How does mongodb load index data?

  mongodb, question


A test set one has been established. This set has 100 million documents and the document data is about 6.3G A total of three indexes have been established. As shown in the above figure, the three indexes are respectively 1G in size and the three indexes have a total of 3.2G in size.

When the query was first performed on this set, the query criteria did not use index fields, and 100 million full table scans were performed. As can be seen from the memory usage, the memory usage was continuously soaring, increasing by 6G or so.

After finishing the Mongo process, restart, query with the index field, instantly find out the target document, but did not see any change in the memory usage (a little change will increase the memory usage by about 100M when starting the mongodb process), but any index in the three indexes is 1G in size, has mongodb loaded the index data into the memory?

How exactly does mongodb use index data? If it loads it into memory, why is the memory usage basically unchanged? For the three indexes in the above figure, if this only query only uses the index query of the C field, does mongodb only load the data 1.1G of the index of the C field, or directly load all the data 3.2G of the three indexes?

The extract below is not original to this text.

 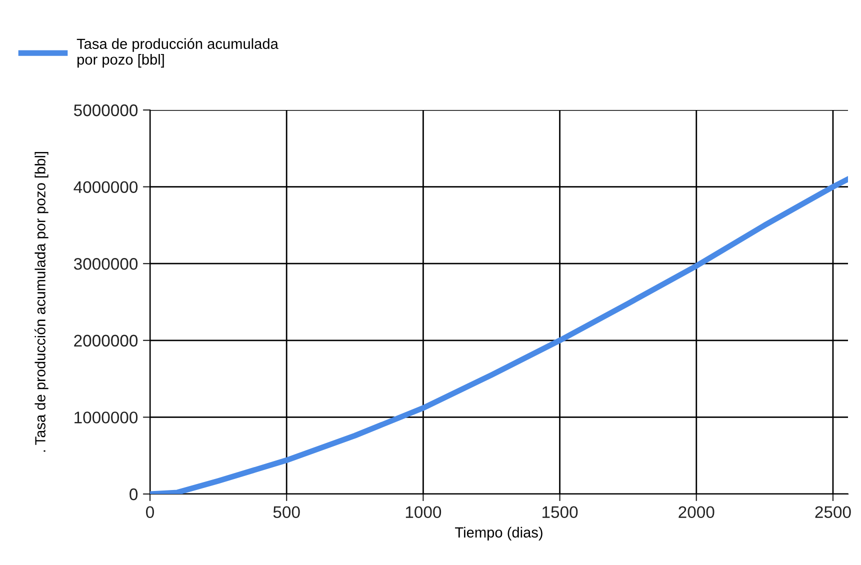 I want to click on y-tick-label: 5000000, so click(x=106, y=110).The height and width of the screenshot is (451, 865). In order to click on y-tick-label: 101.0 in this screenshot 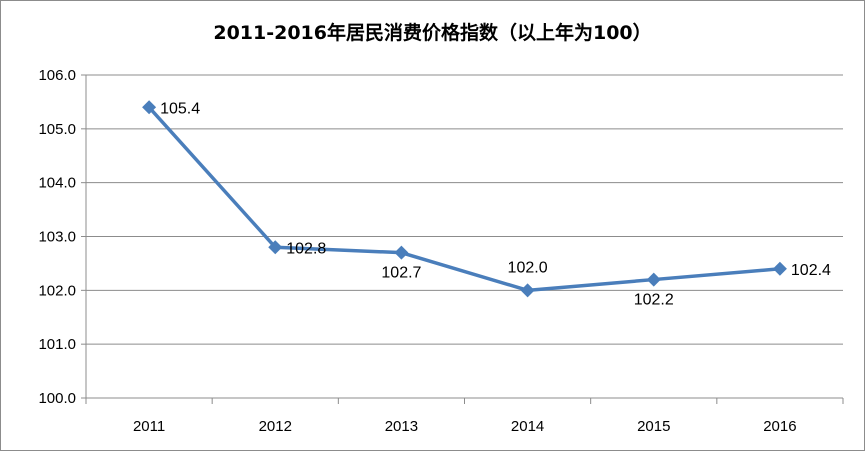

In fact, this is mostly a matter of operating system principles. When reading files, the operating system will put the contents of the files into free memory, so that the next time a program attempts to read the same contents of the files, it can directly give them from memory without reading the disk, thus greatly improving the reading speed. This cache is the file system cache.
In fact, it is easy to understand: if the memory is unused, it is also a waste if it is empty. why not cache something in it? No matter what the cache is, it only makes one hit. As for how to earn more, it depends on how you choose what content to cache in the limited memory space and how to make the cached content hit more. This part of the content has nothing to do with the problem. I will not go into details. If you are interested, you can look at the operating system principles.
Returning to your question, when you restart the MongoDB instance, the memory occupied by MongoDB has of course been released. However, both data and indexes are still cached in the file system cache, because they all come from data files and index files (provided that no one else uses the memory). The index is loaded on demand, which can be basically guessed from logical reasoning: assuming your 10GB index, do you have to wait for the 10GB index to be loaded into memory when reading for the first time? What if the index capacity is larger than the memory? Therefore, it is obviously unreasonable to load all indexes at once. Even if it is an index, it is partially loaded on demand instead of fully loaded. So what you need is only a small part of this 1GB. Remember that the time complexity of the index is log2(n). To find the required one from 100 million data, in the worst case, only 27 comparisons need to be queried, of course, in an instant.